Er bleibt ein Abenteuer

Ja, gemeint ist unser Erongotrail. Er ist immer gut für Überraschungen. April!? Nicht gerade verwöhnt von guten Regenzeiten sollten Reiter, Pferde, Zelte, Gepäck eigentlich trocken bleiben. Auch das Omaruru-Rivier sollte auf dem Weg in die Berge passierbar sein. Sollte eigentlich… Diesmal war der Omaruru gnädig. In den Bergen aber wurde es dann doch spannend.

Das Schöne und auch Zuverlässige in diesem Land ist – irgendwann zeigt sich wieder die Sonne und versöhnt. Man merkt gar nicht, wie schnell man wieder trocken wird. Die Pferde, das Wild, die Landschaft. Durchnässt? War da was? Ja, dort – eine Giraffe.

Schnell bekommt der Regen, das Wasser wieder die Bedeutung, das es in diesem Durstland hat – d a s Lebenselexier.

Die Daheimgebliebenen genießen die Ausläufer der ungewöhnlich guten Regenzeit und fragen sich, wann es das letzte Mal so lange und so oft geregnet hat. Diesmal hat es allein am Farmhaus von November bis incl. April über 370 mm Niederschlag auf 40 Tage verteilt gegeben. Das ist ideal für die Weide und man sieht es ihr auch an.

Weder für Weide noch für Wasser müssen unsere Pferde weit laufen. Die Rinder und das Wild natürlich auch nicht.

Aber irgendetwas haben wir Farmer doch immer zu meckern. Wir Farmer?
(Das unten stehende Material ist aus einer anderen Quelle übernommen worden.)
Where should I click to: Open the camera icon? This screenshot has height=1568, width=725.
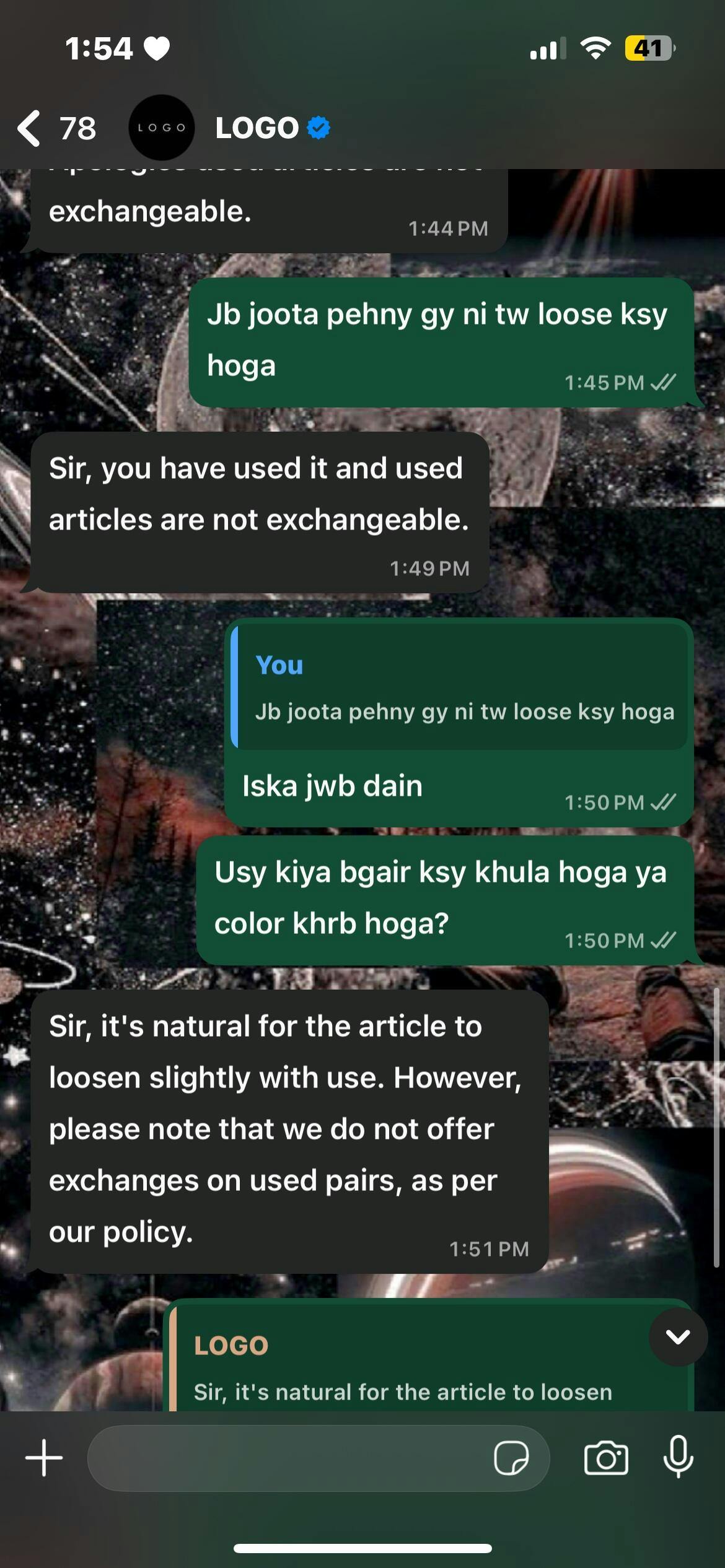[x=606, y=1458]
Genau betrachtet sind wir fast die Einzigen. Trotz des guten Regens, sind unsere Riviere nicht gelaufen und unsere Dämme haben kein Wasser bekommen. Das ist schon sehr ungewöhnlich, zumal in der Nachbarschaft und eigentlich im ganzen Land die Dämme guten Zulauf bekommen haben. Nur einfach Pech? Da werden wir wohl Nachforschungen anstellen müssen.